Nothing opens old wounds, of course, like a Rock’n’Roll Hall Of Fame induction. When G’n’R were up for the accolade in 2014, it sparked widespread speculation over who would turn up and whether a reunited original line-up might perform. Slash doubted it. “Everyone has been asking me what’s going to happen,” he said of the event, “and they know as much as I do. I feel you’re totally obligated to be present and I would love to fucking play, but it’s just something that’s not gonna happen for whatever reason.”

In the end Slash joined McKagan, Adler and Matt Sorum at the ceremony after Axl pulled out of appearing at the very last minute. He later penned an open letter to the Hall Of Fame calling the idea of any of the peak-era line-ups standing onstage together again an “awkward situation”, claiming that an amicable compromise had been unsuccessfully sought and rejecting his induction. “The Hall Of Fame Induction Ceremony doesn’t appear to be somewhere I’m actually wanted or respected,” he wrote.

Slash’s deepest hopes were dashed. “My whole thing was that I really, in my heart of hearts, wanted to have the whole original band get together and actually perform, which I sort of knew was wishful thinking,” he told Rolling Stone. “When the whole thing first came up, that’s basically what I wanted to do. It became apparent that that wasn’t going to happen.”

MAKING UP IS HARD TO DO

When asked on CBS in May 2015 about the possibility of a reunion of the late ’80s G’n’R line-up, Slash wasn’t as dismissive as usual. “If everybody wanted to do it and do it for the right reasons, I think the fans would love it,” he said. “I think it might be fun at some point to try and do that… It’s really between the guys in the band. You know, never say never.”

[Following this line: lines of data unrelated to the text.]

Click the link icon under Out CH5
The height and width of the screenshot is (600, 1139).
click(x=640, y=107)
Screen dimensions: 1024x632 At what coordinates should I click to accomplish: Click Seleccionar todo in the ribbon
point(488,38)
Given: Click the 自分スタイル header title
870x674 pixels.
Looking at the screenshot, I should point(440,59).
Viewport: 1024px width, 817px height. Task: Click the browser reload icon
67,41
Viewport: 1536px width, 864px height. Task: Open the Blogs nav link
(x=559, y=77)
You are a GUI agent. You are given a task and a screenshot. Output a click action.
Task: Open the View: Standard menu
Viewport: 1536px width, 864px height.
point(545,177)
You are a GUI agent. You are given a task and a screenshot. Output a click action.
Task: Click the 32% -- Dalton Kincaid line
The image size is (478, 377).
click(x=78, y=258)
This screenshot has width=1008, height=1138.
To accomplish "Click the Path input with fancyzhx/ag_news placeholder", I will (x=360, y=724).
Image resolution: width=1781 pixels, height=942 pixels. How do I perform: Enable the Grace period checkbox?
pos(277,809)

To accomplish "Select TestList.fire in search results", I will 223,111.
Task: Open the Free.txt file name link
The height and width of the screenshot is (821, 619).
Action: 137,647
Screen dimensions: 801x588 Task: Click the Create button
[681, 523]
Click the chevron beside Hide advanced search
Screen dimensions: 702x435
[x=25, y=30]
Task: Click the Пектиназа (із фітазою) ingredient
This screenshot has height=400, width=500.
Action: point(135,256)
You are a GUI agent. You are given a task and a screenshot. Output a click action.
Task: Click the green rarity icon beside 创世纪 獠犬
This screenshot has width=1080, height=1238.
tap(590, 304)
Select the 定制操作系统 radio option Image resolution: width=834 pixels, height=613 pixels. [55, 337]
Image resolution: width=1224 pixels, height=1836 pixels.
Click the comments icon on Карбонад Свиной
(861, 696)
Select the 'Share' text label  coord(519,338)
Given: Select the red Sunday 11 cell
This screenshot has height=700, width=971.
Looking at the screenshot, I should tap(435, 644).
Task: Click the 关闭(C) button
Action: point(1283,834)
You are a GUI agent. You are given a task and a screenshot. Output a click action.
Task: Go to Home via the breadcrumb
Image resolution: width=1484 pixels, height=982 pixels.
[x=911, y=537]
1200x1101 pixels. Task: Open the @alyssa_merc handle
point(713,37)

Then last week, the bombshell. Axl and Slash were on talking terms again. “It’s very cool at this point,” said Slash. “You know, let some of that, sort of, negative… dispel some of that negative stuff that was going on for so long.” So the reunion will be happening when exactly? “Oh, I couldn’t answer that one. Let’s get off the subject because that’s an old one.”